**Extracted information:**
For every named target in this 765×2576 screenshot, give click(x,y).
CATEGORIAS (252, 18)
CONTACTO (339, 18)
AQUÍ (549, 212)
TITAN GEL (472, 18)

**Instructions to follow:** Write the material out again in its entirety, exactly as shown.

**Response:**
For every named target in this 765×2576 screenshot, give click(x,y).
CATEGORIAS (252, 18)
CONTACTO (339, 18)
AQUÍ (549, 212)
TITAN GEL (472, 18)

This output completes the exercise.